:: Required work ::
Quote the following listing line for line, changing nothing.

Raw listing
* BEGIN *
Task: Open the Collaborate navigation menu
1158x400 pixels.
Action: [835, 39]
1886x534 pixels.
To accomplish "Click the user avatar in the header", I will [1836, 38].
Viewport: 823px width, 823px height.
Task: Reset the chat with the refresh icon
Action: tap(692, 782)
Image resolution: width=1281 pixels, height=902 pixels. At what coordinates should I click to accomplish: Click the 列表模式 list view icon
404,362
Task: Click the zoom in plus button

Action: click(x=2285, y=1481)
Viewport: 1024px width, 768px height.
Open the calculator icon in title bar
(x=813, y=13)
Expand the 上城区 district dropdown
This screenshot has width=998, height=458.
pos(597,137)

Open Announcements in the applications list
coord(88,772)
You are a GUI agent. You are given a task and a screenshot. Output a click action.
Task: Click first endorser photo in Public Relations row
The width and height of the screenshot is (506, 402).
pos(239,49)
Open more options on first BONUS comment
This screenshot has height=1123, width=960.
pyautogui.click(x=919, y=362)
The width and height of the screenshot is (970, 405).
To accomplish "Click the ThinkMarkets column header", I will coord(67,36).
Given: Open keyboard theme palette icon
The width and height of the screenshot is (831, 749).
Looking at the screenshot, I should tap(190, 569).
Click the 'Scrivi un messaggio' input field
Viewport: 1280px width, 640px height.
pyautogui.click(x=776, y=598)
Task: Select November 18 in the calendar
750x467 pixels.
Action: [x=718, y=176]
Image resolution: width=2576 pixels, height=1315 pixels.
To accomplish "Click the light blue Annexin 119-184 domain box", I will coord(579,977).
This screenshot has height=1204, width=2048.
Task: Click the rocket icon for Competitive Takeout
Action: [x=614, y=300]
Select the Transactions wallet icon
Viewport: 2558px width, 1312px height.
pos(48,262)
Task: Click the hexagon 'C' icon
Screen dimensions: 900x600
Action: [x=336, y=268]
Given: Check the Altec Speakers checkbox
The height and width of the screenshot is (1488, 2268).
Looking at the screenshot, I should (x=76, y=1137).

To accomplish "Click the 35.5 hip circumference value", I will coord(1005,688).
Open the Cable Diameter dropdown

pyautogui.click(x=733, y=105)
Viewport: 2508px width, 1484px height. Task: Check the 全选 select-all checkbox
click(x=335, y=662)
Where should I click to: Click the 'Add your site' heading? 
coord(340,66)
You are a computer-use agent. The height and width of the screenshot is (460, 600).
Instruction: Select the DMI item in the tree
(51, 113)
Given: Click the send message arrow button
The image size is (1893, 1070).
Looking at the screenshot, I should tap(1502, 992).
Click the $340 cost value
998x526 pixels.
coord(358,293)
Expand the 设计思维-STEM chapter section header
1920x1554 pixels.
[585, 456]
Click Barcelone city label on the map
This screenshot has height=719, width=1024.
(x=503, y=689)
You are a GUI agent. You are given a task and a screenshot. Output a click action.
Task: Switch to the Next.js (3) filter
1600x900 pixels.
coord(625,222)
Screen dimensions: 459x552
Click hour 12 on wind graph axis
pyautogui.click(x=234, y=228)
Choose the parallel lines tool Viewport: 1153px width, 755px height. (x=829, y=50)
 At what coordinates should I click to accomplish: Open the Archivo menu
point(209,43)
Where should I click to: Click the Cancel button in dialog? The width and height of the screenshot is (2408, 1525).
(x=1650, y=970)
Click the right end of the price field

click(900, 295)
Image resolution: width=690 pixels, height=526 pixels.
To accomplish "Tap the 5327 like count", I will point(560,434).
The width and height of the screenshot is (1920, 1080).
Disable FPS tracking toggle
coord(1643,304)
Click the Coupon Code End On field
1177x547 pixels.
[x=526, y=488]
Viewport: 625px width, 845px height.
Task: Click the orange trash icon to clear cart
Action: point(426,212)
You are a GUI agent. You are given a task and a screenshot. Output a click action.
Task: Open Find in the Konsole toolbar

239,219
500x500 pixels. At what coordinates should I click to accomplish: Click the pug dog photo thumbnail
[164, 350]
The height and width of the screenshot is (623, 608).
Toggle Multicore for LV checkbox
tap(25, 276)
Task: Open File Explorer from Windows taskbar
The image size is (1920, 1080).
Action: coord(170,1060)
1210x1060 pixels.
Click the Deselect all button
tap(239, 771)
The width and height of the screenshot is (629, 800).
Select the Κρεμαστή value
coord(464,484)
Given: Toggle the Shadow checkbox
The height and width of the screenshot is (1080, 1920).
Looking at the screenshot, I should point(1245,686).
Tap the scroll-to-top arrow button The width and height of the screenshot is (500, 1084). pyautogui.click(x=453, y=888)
* END *
:: Full answer ::
Task: Open the Collaborate navigation menu
1158x400 pixels.
Action: [835, 39]
1886x534 pixels.
To accomplish "Click the user avatar in the header", I will [1836, 38].
Viewport: 823px width, 823px height.
Task: Reset the chat with the refresh icon
Action: tap(692, 782)
Image resolution: width=1281 pixels, height=902 pixels. At what coordinates should I click to accomplish: Click the 列表模式 list view icon
404,362
Task: Click the zoom in plus button

Action: click(x=2285, y=1481)
Viewport: 1024px width, 768px height.
Open the calculator icon in title bar
(x=813, y=13)
Expand the 上城区 district dropdown
This screenshot has width=998, height=458.
pos(597,137)

Open Announcements in the applications list
coord(88,772)
You are a GUI agent. You are given a task and a screenshot. Output a click action.
Task: Click first endorser photo in Public Relations row
The width and height of the screenshot is (506, 402).
pos(239,49)
Open more options on first BONUS comment
This screenshot has height=1123, width=960.
pyautogui.click(x=919, y=362)
The width and height of the screenshot is (970, 405).
To accomplish "Click the ThinkMarkets column header", I will coord(67,36).
Given: Open keyboard theme palette icon
The width and height of the screenshot is (831, 749).
Looking at the screenshot, I should tap(190, 569).
Click the 'Scrivi un messaggio' input field
Viewport: 1280px width, 640px height.
pyautogui.click(x=776, y=598)
Task: Select November 18 in the calendar
750x467 pixels.
Action: [x=718, y=176]
Image resolution: width=2576 pixels, height=1315 pixels.
To accomplish "Click the light blue Annexin 119-184 domain box", I will coord(579,977).
This screenshot has height=1204, width=2048.
Task: Click the rocket icon for Competitive Takeout
Action: [x=614, y=300]
Select the Transactions wallet icon
Viewport: 2558px width, 1312px height.
pos(48,262)
Task: Click the hexagon 'C' icon
Screen dimensions: 900x600
Action: [x=336, y=268]
Given: Check the Altec Speakers checkbox
The height and width of the screenshot is (1488, 2268).
Looking at the screenshot, I should (x=76, y=1137).

To accomplish "Click the 35.5 hip circumference value", I will coord(1005,688).
Open the Cable Diameter dropdown

pyautogui.click(x=733, y=105)
Viewport: 2508px width, 1484px height. Task: Check the 全选 select-all checkbox
click(x=335, y=662)
Where should I click to: Click the 'Add your site' heading? 
coord(340,66)
You are a computer-use agent. The height and width of the screenshot is (460, 600).
Instruction: Select the DMI item in the tree
(51, 113)
Given: Click the send message arrow button
The image size is (1893, 1070).
Looking at the screenshot, I should tap(1502, 992).
Click the $340 cost value
998x526 pixels.
coord(358,293)
Expand the 设计思维-STEM chapter section header
1920x1554 pixels.
[585, 456]
Click Barcelone city label on the map
This screenshot has height=719, width=1024.
(x=503, y=689)
You are a GUI agent. You are given a task and a screenshot. Output a click action.
Task: Switch to the Next.js (3) filter
1600x900 pixels.
coord(625,222)
Screen dimensions: 459x552
Click hour 12 on wind graph axis
pyautogui.click(x=234, y=228)
Choose the parallel lines tool Viewport: 1153px width, 755px height. (x=829, y=50)
 At what coordinates should I click to accomplish: Open the Archivo menu
point(209,43)
Where should I click to: Click the Cancel button in dialog? The width and height of the screenshot is (2408, 1525).
(x=1650, y=970)
Click the right end of the price field

click(900, 295)
Image resolution: width=690 pixels, height=526 pixels.
To accomplish "Tap the 5327 like count", I will point(560,434).
The width and height of the screenshot is (1920, 1080).
Disable FPS tracking toggle
coord(1643,304)
Click the Coupon Code End On field
1177x547 pixels.
[x=526, y=488]
Viewport: 625px width, 845px height.
Task: Click the orange trash icon to clear cart
Action: point(426,212)
You are a GUI agent. You are given a task and a screenshot. Output a click action.
Task: Open Find in the Konsole toolbar

239,219
500x500 pixels. At what coordinates should I click to accomplish: Click the pug dog photo thumbnail
[164, 350]
The height and width of the screenshot is (623, 608).
Toggle Multicore for LV checkbox
tap(25, 276)
Task: Open File Explorer from Windows taskbar
The image size is (1920, 1080).
Action: coord(170,1060)
1210x1060 pixels.
Click the Deselect all button
tap(239, 771)
The width and height of the screenshot is (629, 800).
Select the Κρεμαστή value
coord(464,484)
Given: Toggle the Shadow checkbox
The height and width of the screenshot is (1080, 1920).
Looking at the screenshot, I should point(1245,686).
Tap the scroll-to-top arrow button The width and height of the screenshot is (500, 1084). pyautogui.click(x=453, y=888)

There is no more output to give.